Das Wetter sollte schön werden, an diesem Donnerstag, und wir hatten beschlossen, nunmehr einfach dem Navi und eigenem Gutdünken nach in Richtung Avignon zu fahren. Das Frühstücksbuffet war schon etwas abgegrast, als wir kamen. Croissants waren aus, aber es gab einen Toaster, der im Dauerbetrieb lief, egal, ob gerade eine Brotscheibe drinnen war oder nicht. Die Herzspiralen glühten vor sich hin und dazwischen lief ein Kettenband, auf das man oben eine Toastscheibe, ein Stück Baguette oder Ähnliches legen konnte. Dann fuhr es langsam in den Apparat hinein und glitt eine Etage tiefer fertig geröstet auf einem Blech wieder heraus. Daneben dampfte ein Eierkocher kontinuierlich vor sich hin. Der Kaffeeautomat verspritzte sein Produkt von hoch über der Tasse, zum Teil natürlich daneben. Selbstbedienungs-Kaffeeautomaten sind ohnhin in aller Regel ein Gräuel. Und bei aller sonstigen kulinarischen Kunst bekommen wir in Frankreich überhaupt nur sehr selten wirklich guten Kaffee.

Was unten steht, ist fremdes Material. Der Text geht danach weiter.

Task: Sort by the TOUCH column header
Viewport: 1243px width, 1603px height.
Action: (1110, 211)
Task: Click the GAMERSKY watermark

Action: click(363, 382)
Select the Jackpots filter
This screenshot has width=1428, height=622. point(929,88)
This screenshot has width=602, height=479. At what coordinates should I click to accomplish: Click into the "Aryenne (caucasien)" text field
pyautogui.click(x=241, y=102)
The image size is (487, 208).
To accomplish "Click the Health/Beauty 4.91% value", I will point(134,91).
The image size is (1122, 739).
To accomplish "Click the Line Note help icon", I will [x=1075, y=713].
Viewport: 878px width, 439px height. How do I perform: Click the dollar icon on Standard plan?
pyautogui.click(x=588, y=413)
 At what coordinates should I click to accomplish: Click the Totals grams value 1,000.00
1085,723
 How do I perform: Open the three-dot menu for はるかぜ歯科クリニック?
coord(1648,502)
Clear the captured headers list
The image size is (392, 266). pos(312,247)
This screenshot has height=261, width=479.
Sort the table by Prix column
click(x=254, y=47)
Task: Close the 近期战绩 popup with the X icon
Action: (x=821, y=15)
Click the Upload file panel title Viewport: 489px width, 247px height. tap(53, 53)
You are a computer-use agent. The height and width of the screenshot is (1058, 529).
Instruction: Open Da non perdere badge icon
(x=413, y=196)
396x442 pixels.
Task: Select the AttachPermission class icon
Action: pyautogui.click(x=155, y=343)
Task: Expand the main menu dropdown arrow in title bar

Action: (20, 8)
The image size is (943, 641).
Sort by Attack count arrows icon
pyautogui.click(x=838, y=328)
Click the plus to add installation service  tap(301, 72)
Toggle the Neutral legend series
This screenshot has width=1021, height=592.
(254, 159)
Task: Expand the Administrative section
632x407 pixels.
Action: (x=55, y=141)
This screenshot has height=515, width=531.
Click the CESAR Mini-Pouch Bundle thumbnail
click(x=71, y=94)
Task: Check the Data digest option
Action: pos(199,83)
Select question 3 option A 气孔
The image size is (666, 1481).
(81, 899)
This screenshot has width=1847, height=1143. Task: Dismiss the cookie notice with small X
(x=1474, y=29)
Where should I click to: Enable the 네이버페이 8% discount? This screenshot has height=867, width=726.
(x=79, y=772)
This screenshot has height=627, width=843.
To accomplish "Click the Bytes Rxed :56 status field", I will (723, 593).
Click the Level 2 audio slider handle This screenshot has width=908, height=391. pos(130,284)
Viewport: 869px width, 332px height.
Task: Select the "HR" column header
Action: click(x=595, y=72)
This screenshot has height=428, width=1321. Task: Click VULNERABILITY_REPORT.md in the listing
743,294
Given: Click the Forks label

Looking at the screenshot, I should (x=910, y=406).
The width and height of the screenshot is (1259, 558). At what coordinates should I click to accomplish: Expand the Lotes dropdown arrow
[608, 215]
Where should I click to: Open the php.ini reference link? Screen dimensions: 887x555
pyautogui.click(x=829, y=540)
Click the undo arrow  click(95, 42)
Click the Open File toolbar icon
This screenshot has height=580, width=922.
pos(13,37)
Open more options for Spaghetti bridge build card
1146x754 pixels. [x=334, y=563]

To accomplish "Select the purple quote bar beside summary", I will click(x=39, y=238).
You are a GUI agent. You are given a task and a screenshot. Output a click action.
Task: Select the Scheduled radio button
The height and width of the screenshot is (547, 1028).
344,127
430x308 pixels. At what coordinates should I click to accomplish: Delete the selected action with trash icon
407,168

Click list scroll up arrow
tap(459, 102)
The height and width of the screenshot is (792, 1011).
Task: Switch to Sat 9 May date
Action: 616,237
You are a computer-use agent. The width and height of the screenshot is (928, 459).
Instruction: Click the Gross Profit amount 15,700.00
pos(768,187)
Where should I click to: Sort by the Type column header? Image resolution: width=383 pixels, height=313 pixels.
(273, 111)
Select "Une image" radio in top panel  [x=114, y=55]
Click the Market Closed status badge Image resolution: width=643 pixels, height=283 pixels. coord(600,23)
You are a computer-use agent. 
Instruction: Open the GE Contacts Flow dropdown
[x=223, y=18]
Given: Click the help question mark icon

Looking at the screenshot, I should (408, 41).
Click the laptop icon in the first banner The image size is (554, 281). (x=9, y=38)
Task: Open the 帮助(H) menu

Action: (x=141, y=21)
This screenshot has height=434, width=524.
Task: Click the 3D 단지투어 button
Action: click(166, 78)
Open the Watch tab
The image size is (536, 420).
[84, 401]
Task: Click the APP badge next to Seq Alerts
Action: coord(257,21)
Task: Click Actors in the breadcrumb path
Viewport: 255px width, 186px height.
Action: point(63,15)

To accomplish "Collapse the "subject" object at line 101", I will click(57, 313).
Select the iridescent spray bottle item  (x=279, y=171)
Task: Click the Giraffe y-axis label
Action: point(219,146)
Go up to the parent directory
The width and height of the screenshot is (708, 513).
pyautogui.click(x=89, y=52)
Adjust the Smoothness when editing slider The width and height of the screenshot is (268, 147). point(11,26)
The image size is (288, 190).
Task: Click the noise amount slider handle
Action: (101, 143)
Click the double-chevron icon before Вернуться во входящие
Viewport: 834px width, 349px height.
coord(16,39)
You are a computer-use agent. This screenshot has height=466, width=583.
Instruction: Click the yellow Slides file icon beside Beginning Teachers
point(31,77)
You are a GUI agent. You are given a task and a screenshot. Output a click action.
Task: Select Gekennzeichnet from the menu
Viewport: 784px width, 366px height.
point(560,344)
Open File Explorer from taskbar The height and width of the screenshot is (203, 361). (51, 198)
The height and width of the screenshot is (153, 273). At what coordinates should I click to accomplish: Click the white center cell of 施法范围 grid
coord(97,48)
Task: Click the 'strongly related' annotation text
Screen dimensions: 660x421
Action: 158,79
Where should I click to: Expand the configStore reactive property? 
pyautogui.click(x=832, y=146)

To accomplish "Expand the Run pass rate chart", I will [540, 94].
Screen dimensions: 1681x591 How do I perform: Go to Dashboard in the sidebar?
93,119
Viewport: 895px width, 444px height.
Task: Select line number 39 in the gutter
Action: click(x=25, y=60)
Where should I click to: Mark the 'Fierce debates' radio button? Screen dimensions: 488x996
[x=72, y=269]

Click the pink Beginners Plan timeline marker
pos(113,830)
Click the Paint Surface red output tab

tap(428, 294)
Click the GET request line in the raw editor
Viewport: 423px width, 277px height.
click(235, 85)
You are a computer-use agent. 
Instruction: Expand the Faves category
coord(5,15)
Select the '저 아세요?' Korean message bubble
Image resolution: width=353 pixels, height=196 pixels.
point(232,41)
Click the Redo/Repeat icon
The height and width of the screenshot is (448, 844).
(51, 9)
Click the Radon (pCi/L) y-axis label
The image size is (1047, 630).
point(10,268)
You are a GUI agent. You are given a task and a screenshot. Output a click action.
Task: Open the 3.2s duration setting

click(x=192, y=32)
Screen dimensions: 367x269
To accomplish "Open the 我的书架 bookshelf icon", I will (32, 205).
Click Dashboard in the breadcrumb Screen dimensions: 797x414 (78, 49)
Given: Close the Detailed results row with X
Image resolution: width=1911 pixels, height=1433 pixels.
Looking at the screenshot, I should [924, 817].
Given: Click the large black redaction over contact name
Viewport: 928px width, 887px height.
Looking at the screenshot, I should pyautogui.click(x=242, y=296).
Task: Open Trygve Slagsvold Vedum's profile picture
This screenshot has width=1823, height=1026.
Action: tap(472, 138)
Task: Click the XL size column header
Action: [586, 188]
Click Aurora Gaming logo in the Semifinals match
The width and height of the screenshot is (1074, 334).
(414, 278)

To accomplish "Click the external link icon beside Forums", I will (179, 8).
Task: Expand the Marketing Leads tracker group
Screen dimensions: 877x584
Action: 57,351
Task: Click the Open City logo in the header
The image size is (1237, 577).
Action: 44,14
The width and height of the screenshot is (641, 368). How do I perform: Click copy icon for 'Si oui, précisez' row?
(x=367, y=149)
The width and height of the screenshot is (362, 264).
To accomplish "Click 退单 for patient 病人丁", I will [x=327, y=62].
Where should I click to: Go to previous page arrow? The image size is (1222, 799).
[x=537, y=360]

Praktisch war, dass wir unsere Fahrräder, die in einem winzigen Innenhof übernachtet hatten, morgens vor der Fenstertür unseres Zimmers beladen konnten, die direkt auf eine Seitenstraße führte. Zunächst fuhren wir zu Abteikirche, die am Vortag geschlossen gewesen war und warfen einen Blick hinein. Dann ließen wir uns wieder einmal von Leuten, die uns mit Baguettes entgegen kamen, zu einer Bäckerei führen. Das funktioniert recht zuverlässig, denn die langen Brote ragen aus jeder Tasche und viele brechen sich Stücke ab, um sie schon auf dem Heimweg zu genießen oder knabbern auch gleich direkt an dem frischen Backwerk.
Dann ging es hinaus aus der Stadt. Die ersten Kilometer leider an einer auch von großen LKW frequentierten Straße, was angesichts einer ausreichend breiten Seitenspur und meist rücksichtsvoller Trucker nicht wirklich gefährlich, aber doch auch nicht entspannungsfördernd ist. Später kamen Feldwege, die zwar ruhig, aber dafür recht holperig waren. Wir sahen wieder die bekannten schwarzen Stiere der Camargue, weiße Pferde, einige Esel.
Einen großen Teil der Strecke fuhren wir schließlich auf guten kleinen Straßen, einen kleinen Teil auch auf offiziellen Radwegen, ein Stück kurz vor Avignon auch auf einem Weg, den wir vor einigen Tagen bereits in Gegenrichtung zurückgelegt hatten. Damals hatte der Südwind begonnen, der uns die Fahrt erschwerte, jetzt kam von Norden der Mistral und blies uns entgegen. So ist das mit dem Radfahren – sein Reiz ist die selbständige Fortbewegung in physischem Kontakt mit Landschaft und Wetter – und das ist bisweilen auch seine Beschwernis. Wer das nicht mag, muss es lassen.
Der Tag war sonnig und warm, die Landschaft bot wundervolle Ausblicke, mit der Zeit kam wieder der Mont Ventoux mit seiner felsig weißen Gipfelregion in den Blick. In einem aufgeräunt wirkenden kleinen Ort mit großen alten, jetzt noch kahlen Platanen gönnten wir uns einen Kaffee.
In Villeneuve-lez-Avignon, am Rhoneufer gegenüber der berühmten Stadt, hatten wir im O’Cub-Hotel gebucht, einem, wie sich erwies, schnörkellos praktischen Haus, in dem wir gut auch zwei Nächte hätten bleiben können. Vor dem Einchecken machten wir allerdings noch eine Runde durch die Altstadt und gönnten uns einen Pastis auf dem Platz vor einer Bar – den ersten Aperitif dieser Reise.
Zwischenzeitlich wurde uns bewusst, dass die nadelstichmäßigen Streiks, mit denen die französische Eisenbahnergewerkschaft gerade den Staatspräsidenten herausforderte, auch unsere Reisepläne betreffen könnten. So schön es gerade bei dem jetzigen Frühsommerwetter gewesen wäre, noch weiter durch die ergrünende Landschaft zu radeln, wäre es doch gut, Lyon zu erreichen, wenn noch Züge führen. So mussten wir wohl unsere Pläne den politischen Verhältnissen anpassen.
Zum Abendessen gingen wir nochmal an den Platz in der Altstadt, wo wir unseren Pastis genossen hatten und speisten dort in einem Lokal gut und recht preiswert. Auf dem Heimweg waren die Straßen leer und der Himmel sternenklar.